## SOURCE TEXT
** Start **

# Lovli - Index + Source-Gating Validation (Colab A100 GPU)

This notebook indexes Norwegian laws/regulations into Qdrant Cloud, then runs the v3 source-gating validation pipeline in Colab.

**Requirements:**
- Colab GPU runtime (A100 preferred)
- `lovli-data.tar.bz2` in your Google Drive (root folder)
- Qdrant Cloud URL and API key

**Runs after indexing:**
- `scripts/build_catalog.py` (merge `data/nl` + `data/sf`)
- `scripts/validate_reindex.py`
- `scripts/analyze_law_contamination.py`
- `scripts/sweep_retrieval_thresholds.py`

**Estimated time:** indexing ~20-30 min + evaluation/sweeps depending on GPU.

## 1. Setup

In [None]:
import os
os.environ["HF_HUB_DISABLE_TELEMETRY"] = "1"
# Set HF_TOKEN if you have one (reduces rate limit warnings):
# os.environ["HF_TOKEN"] = "your_token_here"

In [None]:
# Colab bootstrap (robust)
%cd /content
!rm -rf lovli
!git clone https://github.com/AndreasRamsli/lovli.git
%cd /content/lovli

# Install base runtime deps first (avoid upgrading Colab's pinned requests)
%pip install -q sentence-transformers qdrant-client beautifulsoup4

# Install project in editable mode WITHOUT pulling/upgrading all deps again
%pip install -q -e . --no-deps

# Hard fallback: ensure src path is importable even if editable install is flaky
import sys
from pathlib import Path
src_path = str(Path("/content/lovli/src"))
if src_path not in sys.path:
    sys.path.insert(0, src_path)

# Verify parser import
import lovli.parser as lp
print("Parser module:", lp.__file__)

In [None]:
import torch
print(f"CUDA available: {torch.cuda.is_available()}")
if torch.cuda.is_available():
    name = torch.cuda.get_device_name(0)
    props = torch.cuda.get_device_properties(0)
    vram_gb = props.total_memory / (1024**3)
    print(f"GPU: {name} ({vram_gb:.1f} GB VRAM)")
    if "A100" not in name:
        print("  Note: Optimized for A100; other GPUs may need smaller batch sizes")
else:
    print("WARNING: No GPU detected. Go to Runtime > Change runtime type > A100 GPU")

## 2. Configuration

Fill in your Qdrant Cloud credentials:

In [None]:
# --- FILL THESE IN ---
QDRANT_URL = "https://acc5c492-7d2c-4b95-b0c5-2931ff2ecebd.eu-west-1-0.aws.cloud.qdrant.io"

** End **

[Location data for words and elements]
** Start **

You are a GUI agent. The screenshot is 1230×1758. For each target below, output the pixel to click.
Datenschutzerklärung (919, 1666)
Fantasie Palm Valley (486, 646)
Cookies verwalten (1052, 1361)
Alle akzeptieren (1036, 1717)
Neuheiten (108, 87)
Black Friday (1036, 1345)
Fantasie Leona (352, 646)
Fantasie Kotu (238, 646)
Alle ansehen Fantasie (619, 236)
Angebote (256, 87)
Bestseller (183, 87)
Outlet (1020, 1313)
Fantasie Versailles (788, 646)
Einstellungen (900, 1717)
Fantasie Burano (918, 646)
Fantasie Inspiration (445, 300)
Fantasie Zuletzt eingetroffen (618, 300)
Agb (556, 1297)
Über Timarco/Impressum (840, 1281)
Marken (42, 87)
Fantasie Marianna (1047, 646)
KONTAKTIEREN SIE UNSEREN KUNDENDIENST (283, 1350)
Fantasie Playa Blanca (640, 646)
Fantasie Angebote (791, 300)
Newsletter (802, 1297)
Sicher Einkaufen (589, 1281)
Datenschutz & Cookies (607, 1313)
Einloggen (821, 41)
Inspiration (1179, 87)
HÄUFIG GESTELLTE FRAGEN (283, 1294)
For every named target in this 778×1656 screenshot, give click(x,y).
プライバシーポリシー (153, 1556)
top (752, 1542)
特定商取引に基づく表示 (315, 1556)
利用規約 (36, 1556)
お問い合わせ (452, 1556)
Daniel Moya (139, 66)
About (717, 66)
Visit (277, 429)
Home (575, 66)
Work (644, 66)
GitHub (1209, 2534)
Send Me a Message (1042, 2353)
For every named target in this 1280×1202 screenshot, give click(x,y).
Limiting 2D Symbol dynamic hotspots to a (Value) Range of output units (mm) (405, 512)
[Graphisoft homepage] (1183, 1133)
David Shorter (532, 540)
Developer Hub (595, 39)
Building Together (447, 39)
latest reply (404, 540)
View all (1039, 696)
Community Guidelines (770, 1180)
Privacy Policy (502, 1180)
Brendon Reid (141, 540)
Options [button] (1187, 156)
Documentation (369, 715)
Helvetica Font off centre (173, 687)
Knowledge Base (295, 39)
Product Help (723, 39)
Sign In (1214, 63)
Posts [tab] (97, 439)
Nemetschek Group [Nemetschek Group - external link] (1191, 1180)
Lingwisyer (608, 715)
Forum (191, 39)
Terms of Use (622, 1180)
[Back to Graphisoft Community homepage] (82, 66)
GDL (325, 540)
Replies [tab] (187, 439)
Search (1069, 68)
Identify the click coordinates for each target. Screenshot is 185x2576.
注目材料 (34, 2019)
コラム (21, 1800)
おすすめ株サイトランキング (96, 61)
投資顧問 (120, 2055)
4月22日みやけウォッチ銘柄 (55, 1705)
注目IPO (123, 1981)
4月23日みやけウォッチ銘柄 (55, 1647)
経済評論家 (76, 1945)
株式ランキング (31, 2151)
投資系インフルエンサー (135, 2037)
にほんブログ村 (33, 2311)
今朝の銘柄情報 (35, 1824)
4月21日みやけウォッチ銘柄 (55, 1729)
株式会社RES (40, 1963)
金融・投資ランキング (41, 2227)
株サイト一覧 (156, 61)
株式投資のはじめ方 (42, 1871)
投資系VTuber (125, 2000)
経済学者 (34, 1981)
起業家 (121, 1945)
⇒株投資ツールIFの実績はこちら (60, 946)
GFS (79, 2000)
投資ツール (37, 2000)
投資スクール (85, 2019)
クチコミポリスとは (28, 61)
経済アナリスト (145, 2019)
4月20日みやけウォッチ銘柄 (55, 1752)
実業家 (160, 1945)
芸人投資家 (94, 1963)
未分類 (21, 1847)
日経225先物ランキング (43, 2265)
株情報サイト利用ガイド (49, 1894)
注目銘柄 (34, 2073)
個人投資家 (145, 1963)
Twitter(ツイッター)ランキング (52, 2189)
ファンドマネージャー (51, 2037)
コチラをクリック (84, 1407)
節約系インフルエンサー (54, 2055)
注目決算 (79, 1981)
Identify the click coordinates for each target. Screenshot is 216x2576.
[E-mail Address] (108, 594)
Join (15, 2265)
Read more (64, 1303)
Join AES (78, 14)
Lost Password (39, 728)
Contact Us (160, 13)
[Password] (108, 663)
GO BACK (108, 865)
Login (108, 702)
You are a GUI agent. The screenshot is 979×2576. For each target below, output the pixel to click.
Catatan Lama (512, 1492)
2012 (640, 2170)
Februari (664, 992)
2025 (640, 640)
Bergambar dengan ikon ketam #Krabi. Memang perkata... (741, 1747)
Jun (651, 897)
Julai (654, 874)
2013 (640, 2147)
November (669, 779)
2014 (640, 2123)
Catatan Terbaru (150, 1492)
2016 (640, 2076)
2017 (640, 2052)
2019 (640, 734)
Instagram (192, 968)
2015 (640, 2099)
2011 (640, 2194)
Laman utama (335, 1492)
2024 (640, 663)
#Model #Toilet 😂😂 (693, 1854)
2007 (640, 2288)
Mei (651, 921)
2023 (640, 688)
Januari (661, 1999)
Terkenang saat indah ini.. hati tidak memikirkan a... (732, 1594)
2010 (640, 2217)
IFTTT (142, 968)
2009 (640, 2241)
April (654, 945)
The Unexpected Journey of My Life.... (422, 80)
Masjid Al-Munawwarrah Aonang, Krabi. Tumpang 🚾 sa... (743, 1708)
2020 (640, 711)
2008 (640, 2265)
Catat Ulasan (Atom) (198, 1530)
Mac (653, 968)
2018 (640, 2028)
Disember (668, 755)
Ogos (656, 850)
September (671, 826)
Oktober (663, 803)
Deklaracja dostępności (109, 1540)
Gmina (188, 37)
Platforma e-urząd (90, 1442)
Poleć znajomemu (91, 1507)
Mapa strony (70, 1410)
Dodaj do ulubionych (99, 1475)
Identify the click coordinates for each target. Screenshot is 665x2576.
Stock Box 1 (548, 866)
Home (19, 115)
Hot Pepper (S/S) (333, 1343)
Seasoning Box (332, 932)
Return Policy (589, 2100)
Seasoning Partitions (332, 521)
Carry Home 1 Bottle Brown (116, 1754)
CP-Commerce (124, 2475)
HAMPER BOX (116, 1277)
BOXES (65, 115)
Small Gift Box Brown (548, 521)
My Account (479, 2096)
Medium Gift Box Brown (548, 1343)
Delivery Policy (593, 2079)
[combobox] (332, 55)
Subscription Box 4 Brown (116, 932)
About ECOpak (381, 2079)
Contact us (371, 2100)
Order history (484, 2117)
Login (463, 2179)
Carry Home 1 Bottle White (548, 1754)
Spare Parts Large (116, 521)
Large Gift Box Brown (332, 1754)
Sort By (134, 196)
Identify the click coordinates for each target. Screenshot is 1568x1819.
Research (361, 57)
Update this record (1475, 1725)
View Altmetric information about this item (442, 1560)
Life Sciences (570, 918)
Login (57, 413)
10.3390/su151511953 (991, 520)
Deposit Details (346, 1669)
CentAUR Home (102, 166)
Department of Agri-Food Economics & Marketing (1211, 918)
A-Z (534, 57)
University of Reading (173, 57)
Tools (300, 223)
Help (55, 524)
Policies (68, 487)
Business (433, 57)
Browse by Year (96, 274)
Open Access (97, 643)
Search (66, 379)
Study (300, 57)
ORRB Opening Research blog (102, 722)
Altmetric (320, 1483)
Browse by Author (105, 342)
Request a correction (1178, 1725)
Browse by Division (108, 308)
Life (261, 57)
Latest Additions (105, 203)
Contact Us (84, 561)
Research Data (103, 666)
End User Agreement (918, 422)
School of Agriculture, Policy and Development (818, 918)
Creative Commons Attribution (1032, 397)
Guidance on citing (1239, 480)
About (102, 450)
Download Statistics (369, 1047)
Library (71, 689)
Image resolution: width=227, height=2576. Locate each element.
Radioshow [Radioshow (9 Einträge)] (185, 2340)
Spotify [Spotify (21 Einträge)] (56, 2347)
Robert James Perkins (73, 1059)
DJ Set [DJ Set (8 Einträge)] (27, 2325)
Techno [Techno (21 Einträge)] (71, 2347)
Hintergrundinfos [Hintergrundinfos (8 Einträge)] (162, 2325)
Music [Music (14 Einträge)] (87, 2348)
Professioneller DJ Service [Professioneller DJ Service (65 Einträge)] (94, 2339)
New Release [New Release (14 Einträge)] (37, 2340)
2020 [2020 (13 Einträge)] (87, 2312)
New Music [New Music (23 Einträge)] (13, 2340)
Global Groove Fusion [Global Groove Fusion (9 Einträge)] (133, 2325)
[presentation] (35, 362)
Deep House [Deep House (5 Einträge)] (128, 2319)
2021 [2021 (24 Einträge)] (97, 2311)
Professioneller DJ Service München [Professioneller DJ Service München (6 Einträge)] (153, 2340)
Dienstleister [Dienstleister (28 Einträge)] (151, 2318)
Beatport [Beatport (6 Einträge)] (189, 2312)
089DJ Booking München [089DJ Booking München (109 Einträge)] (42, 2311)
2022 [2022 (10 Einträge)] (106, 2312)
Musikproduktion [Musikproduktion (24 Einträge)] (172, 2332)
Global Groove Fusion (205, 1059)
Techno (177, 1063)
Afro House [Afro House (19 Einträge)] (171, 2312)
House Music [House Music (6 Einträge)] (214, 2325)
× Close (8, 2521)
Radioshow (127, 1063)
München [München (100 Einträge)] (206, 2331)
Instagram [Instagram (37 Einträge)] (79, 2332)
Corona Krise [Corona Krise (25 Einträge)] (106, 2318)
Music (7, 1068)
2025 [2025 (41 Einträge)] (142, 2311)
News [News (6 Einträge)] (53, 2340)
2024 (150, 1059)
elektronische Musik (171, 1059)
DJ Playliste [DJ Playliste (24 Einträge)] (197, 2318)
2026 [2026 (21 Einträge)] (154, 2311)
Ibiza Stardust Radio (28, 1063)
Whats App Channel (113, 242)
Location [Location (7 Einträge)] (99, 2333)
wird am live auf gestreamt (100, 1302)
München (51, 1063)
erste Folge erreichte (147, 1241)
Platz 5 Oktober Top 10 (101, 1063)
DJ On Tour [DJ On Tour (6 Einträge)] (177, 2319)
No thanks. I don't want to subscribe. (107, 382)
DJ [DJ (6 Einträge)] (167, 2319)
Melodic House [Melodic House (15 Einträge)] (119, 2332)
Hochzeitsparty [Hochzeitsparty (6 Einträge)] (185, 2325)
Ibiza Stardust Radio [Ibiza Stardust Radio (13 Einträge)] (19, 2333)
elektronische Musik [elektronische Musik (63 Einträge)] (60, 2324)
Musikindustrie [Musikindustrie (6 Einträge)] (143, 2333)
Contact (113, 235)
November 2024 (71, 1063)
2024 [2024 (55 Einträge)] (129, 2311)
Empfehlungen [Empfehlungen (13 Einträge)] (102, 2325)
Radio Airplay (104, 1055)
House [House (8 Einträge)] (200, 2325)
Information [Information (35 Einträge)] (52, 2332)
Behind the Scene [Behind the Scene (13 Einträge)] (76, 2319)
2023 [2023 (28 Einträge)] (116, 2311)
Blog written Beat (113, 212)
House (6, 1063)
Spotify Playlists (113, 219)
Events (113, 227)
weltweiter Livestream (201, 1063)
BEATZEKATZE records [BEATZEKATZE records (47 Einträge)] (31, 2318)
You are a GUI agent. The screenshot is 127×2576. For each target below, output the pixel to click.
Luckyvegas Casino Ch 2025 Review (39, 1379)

** End **

## THE TASK
Resume the Lovli indexing and validation notebook that precedes the rows, starting immediately after its last line.

## OUTPUT OF THE TASK
QDRANT_API_KEY = ""  # Paste your Qdrant API key here, or use getpass below
# ---------------------

if not QDRANT_API_KEY:
    import getpass
    QDRANT_API_KEY = getpass.getpass("Qdrant API key: ")

COLLECTION_NAME = "lovli_laws_v3"  # Blue/green: keep lovli_laws_v2 as rollback
EMBEDDING_MODEL = "BAAI/bge-m3"
EMBEDDING_DIMENSION = 1024
EMBEDDING_BATCH_SIZE = 256  # A100 80GB can handle large batches
INDEX_BATCH_SIZE = 500      # Upsert batch size to Qdrant

# Editorial payload guardrails
EDITORIAL_NOTES_PER_PROVISION_CAP = 3
EDITORIAL_NOTE_MAX_CHARS = 600

# Network/retry tuning for Qdrant Cloud
QDRANT_TIMEOUT_SECONDS = 120
UPSERT_MAX_RETRIES = 5
UPSERT_BACKOFF_SECONDS = 2

# Runtime env for downstream validation scripts
import os
os.environ['QDRANT_URL'] = QDRANT_URL
os.environ['QDRANT_API_KEY'] = QDRANT_API_KEY
os.environ['QDRANT_COLLECTION_NAME'] = COLLECTION_NAME
os.environ['OPENROUTER_API_KEY'] = os.environ.get('OPENROUTER_API_KEY', 'dummy')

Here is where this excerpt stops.